Lexikon Krankenversicherung
Gesundheitsstrukturgesetz (GSG)

Gesundheitsstrukturgesetz (GSG)

Das Gesundheitsstrukturgesetz von 1993 regelt die Sicherung und Strukturverbesserung der gesetzlichen Krankenversicherung. Die seit dem 01.01.2009 eingeführte Gesundheitssreform basiert auf den Grundlagen des Gesundheitsstrukturgesetzes.

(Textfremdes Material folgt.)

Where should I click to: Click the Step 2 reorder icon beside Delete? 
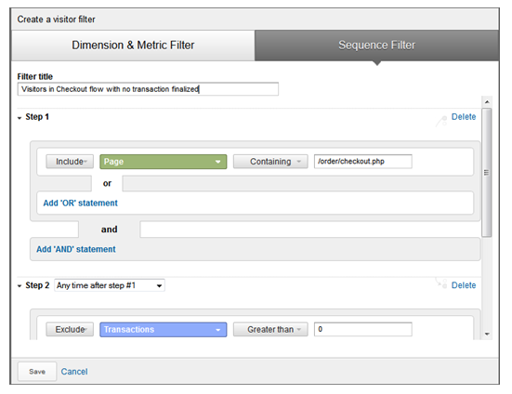tap(441, 283)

Die einzelnen Bestandteile des GSG von 1993 sind u. a.:

  • Zugang zur Krankenversicherung der Rentner wird weiter eingeschränkt. Voraussetzung ist eine vorangegangene Pflichtversicherung (bisher freiwillige Mitgliedschaft). Dies hat zur Folge, dass voller Beitrag aus der gesetzlichen Rente, der betrieblichen Rente, aus Versorgungsbezügen sowie Miet- und Zinseinnahmen bis zur Bemessungsgrenze zu zahlen ist.
  • Der Beitrag für die Selbständigen ist grundsätzlich der Höchstbeitrag. Niederer Beitrag nur durch Nachweis des Einkommens von den Bruttoeinnahmen (bisher nur Gewinn).
  • Risikostrukturausgleich: Spannbreite der Beitragsätze der einzelnen Kassen wird verringert.
  • Freies Kassenwahlrecht ab 1996.
  • Sozialhilfeempfänger werden ab 1997 alle versicherungspflichtig.
  • Qualitätsanforderungen an die PKV:

    1. Altersrückstellungen in den Beiträgen
    2. Verzicht auf ordentliche Kündigung
    3. Überschussbeteiligung

  • Einführung eines Standardtarifes mit der Möglichkeit des Wechselns ab dem 65. Lebensjahr.